_Goal of the exercise_
Your reply must hold the lines from the one containing "Open the Visibility" to the end of the entries, copied exactly, with pictures excluded.

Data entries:

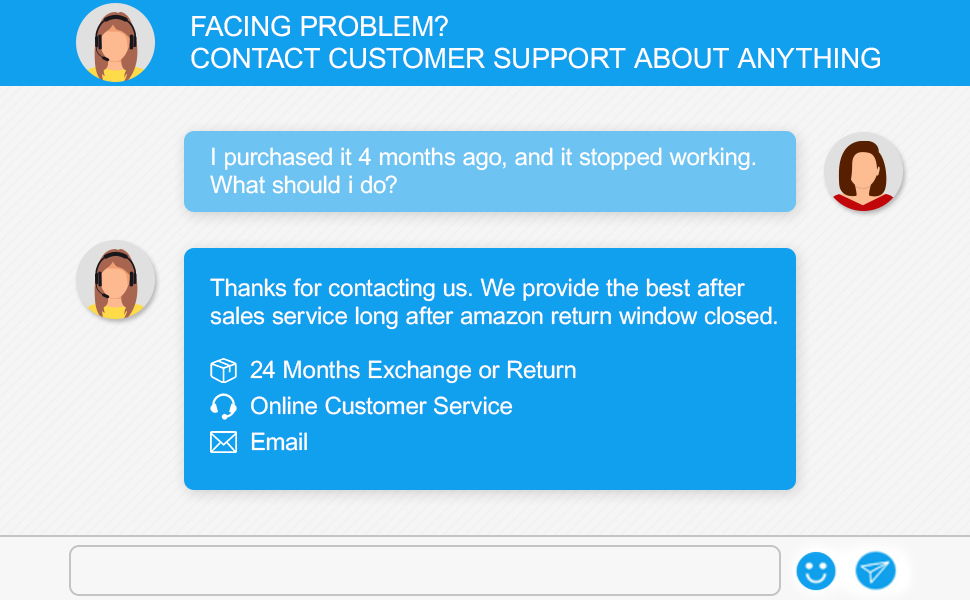The width and height of the screenshot is (970, 600).
Task: Click the 'sales service long after' text line
Action: 493,317
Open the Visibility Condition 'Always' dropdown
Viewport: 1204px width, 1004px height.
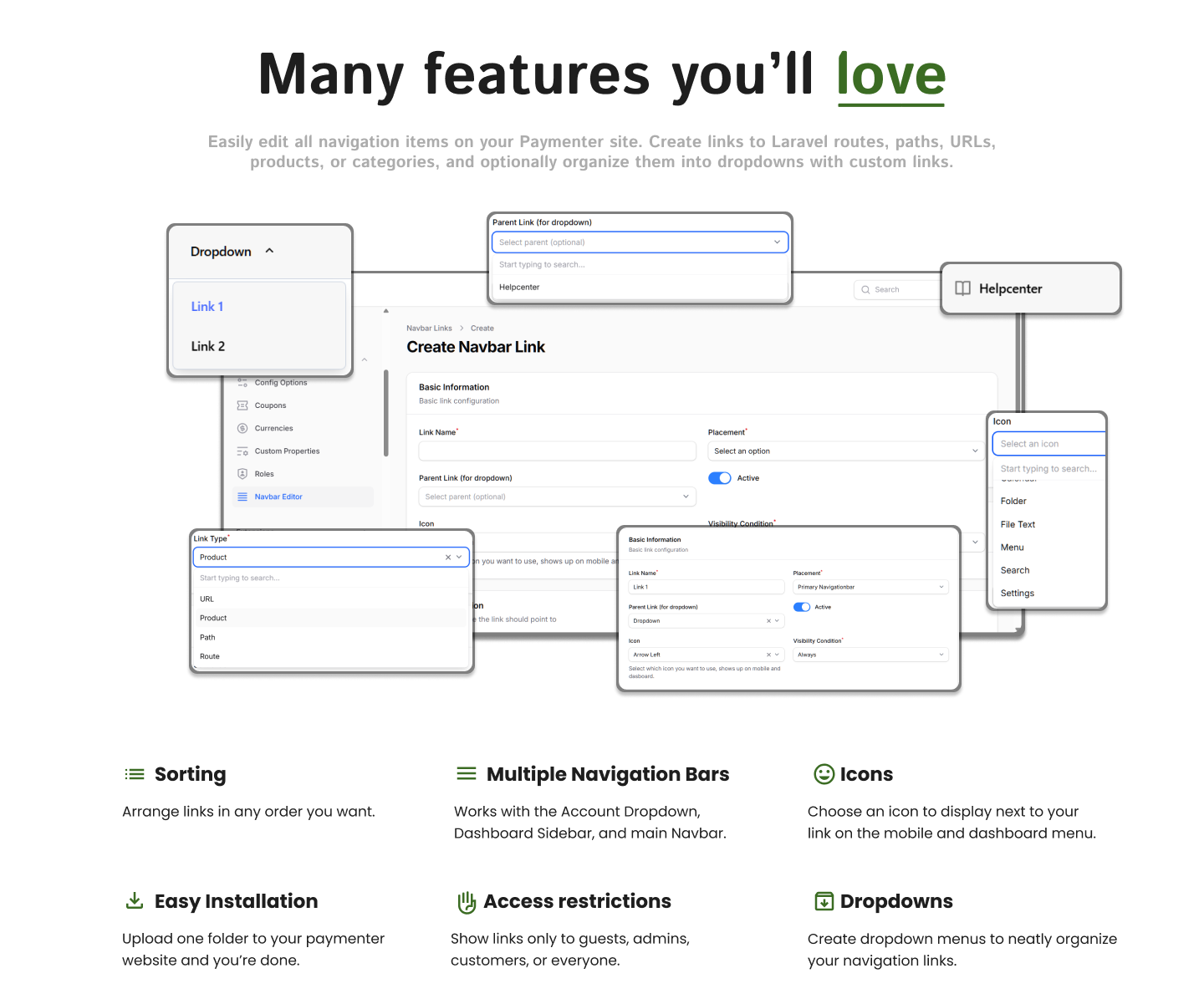(870, 655)
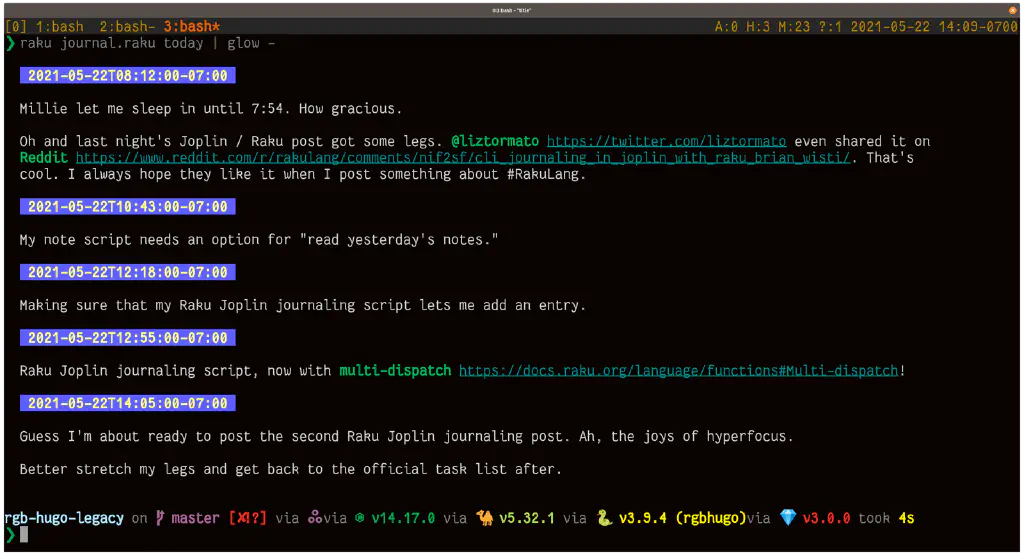Viewport: 1024px width, 556px height.
Task: Click the Node.js hexagon icon in prompt
Action: coord(359,518)
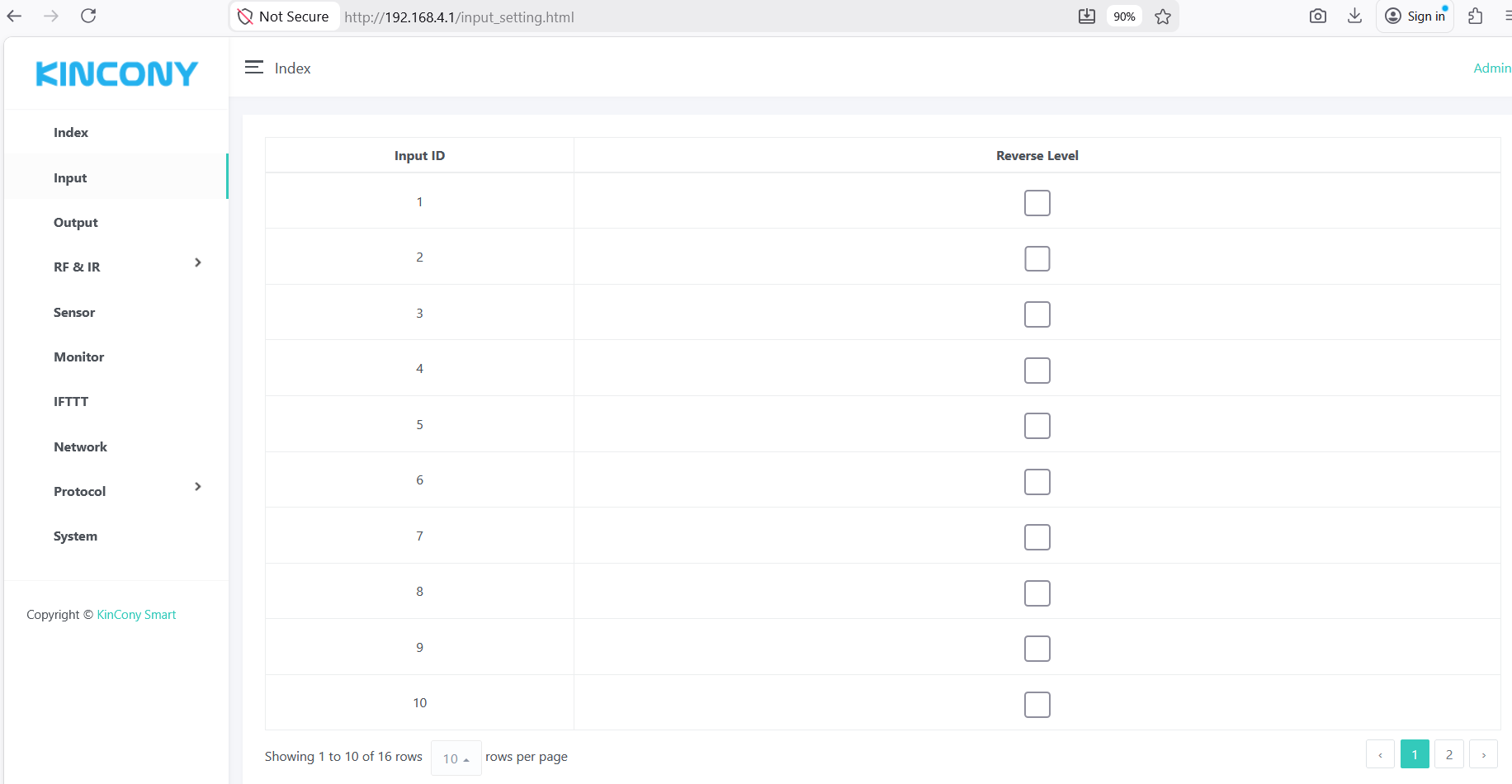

_Answer section_
Open the Visibility Condition 'Always' dropdown
Viewport: 1204px width, 1004px height.
(870, 655)
Viewport: 1024px width, 556px height.
Task: Click the Node.js hexagon icon in prompt
Action: coord(359,518)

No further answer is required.